Dataset entries

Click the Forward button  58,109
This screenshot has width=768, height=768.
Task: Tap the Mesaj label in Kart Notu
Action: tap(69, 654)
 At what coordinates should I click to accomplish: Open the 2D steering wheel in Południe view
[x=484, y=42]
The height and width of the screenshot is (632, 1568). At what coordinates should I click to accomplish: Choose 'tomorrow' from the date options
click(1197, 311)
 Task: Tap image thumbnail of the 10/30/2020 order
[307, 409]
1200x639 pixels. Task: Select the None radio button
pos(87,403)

TASK TO COMPLETE. Transcribe every record above exactly.

SOLUTION TO THIS PROBLEM.
Click the Forward button  58,109
This screenshot has width=768, height=768.
Task: Tap the Mesaj label in Kart Notu
Action: tap(69, 654)
 At what coordinates should I click to accomplish: Open the 2D steering wheel in Południe view
[x=484, y=42]
The height and width of the screenshot is (632, 1568). At what coordinates should I click to accomplish: Choose 'tomorrow' from the date options
click(1197, 311)
 Task: Tap image thumbnail of the 10/30/2020 order
[307, 409]
1200x639 pixels. Task: Select the None radio button
pos(87,403)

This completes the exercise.